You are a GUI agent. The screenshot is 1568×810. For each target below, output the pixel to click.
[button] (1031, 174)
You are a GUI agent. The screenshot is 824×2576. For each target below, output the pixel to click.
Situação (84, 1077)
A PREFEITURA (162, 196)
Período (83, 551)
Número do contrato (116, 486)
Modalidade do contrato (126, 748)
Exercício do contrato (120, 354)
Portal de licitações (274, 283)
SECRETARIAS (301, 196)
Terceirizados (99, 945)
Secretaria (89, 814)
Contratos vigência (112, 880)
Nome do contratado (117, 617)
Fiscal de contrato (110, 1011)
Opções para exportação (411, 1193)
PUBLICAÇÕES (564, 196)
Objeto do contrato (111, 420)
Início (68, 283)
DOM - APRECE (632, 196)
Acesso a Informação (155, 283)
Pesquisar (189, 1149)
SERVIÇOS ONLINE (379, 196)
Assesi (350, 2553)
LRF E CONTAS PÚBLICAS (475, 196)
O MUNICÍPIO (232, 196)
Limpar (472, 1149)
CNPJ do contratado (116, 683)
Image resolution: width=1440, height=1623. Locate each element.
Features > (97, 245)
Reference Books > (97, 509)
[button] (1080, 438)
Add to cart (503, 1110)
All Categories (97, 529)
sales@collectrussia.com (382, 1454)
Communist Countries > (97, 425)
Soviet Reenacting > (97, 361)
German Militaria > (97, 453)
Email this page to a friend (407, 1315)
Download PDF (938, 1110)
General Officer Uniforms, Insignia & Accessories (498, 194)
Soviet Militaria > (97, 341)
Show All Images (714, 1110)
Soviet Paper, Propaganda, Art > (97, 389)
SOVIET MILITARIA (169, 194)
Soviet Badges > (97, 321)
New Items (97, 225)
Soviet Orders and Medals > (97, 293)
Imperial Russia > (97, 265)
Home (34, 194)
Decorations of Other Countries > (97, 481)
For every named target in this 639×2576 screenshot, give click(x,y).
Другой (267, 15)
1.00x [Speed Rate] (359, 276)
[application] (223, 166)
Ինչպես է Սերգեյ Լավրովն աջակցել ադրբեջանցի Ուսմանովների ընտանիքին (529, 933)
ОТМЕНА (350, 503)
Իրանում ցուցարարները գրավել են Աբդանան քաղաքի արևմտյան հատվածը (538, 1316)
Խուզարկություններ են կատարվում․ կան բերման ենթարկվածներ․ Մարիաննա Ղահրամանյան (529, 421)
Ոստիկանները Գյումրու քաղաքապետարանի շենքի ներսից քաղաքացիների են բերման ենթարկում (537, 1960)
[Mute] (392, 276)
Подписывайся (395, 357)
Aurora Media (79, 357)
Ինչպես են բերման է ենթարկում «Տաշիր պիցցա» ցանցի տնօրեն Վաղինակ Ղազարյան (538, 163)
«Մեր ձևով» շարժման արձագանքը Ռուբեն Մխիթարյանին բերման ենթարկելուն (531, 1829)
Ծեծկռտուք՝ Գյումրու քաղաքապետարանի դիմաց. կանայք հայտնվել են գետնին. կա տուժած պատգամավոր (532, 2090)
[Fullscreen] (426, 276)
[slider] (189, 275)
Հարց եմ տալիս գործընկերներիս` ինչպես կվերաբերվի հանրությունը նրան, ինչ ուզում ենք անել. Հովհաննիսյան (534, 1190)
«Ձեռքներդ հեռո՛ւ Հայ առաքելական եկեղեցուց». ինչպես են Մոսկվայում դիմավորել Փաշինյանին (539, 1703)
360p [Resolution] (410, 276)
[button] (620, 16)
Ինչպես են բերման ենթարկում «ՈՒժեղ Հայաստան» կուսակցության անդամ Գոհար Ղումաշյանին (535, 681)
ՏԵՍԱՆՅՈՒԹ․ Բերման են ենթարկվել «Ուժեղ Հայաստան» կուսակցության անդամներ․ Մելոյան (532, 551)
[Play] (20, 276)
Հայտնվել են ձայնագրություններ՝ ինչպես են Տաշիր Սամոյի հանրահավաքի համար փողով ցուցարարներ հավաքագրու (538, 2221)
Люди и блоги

Exercise - Put the lines of the records, from the start through the line that contains "Download PDF (938, 1110)", into a numbered list, leaving out any blank lines.

Result -
1. You are a GUI agent. The screenshot is 1568×810. For each target below, output the pixel to click.
2. [button] (1031, 174)
3. You are a GUI agent. The screenshot is 824×2576. For each target below, output the pixel to click.
4. Situação (84, 1077)
5. A PREFEITURA (162, 196)
6. Período (83, 551)
7. Número do contrato (116, 486)
8. Modalidade do contrato (126, 748)
9. Exercício do contrato (120, 354)
10. Portal de licitações (274, 283)
11. SECRETARIAS (301, 196)
12. Terceirizados (99, 945)
13. Secretaria (89, 814)
14. Contratos vigência (112, 880)
15. Nome do contratado (117, 617)
16. Fiscal de contrato (110, 1011)
17. Opções para exportação (411, 1193)
18. PUBLICAÇÕES (564, 196)
19. Objeto do contrato (111, 420)
20. Início (68, 283)
21. DOM - APRECE (632, 196)
22. Acesso a Informação (155, 283)
23. Pesquisar (189, 1149)
24. SERVIÇOS ONLINE (379, 196)
25. Assesi (350, 2553)
26. LRF E CONTAS PÚBLICAS (475, 196)
27. O MUNICÍPIO (232, 196)
28. Limpar (472, 1149)
29. CNPJ do contratado (116, 683)
30. Image resolution: width=1440, height=1623. Locate each element.
31. Features > (97, 245)
32. Reference Books > (97, 509)
33. [button] (1080, 438)
34. Add to cart (503, 1110)
35. All Categories (97, 529)
36. sales@collectrussia.com (382, 1454)
37. Communist Countries > (97, 425)
38. Soviet Reenacting > (97, 361)
39. German Militaria > (97, 453)
40. Email this page to a friend (407, 1315)
41. Download PDF (938, 1110)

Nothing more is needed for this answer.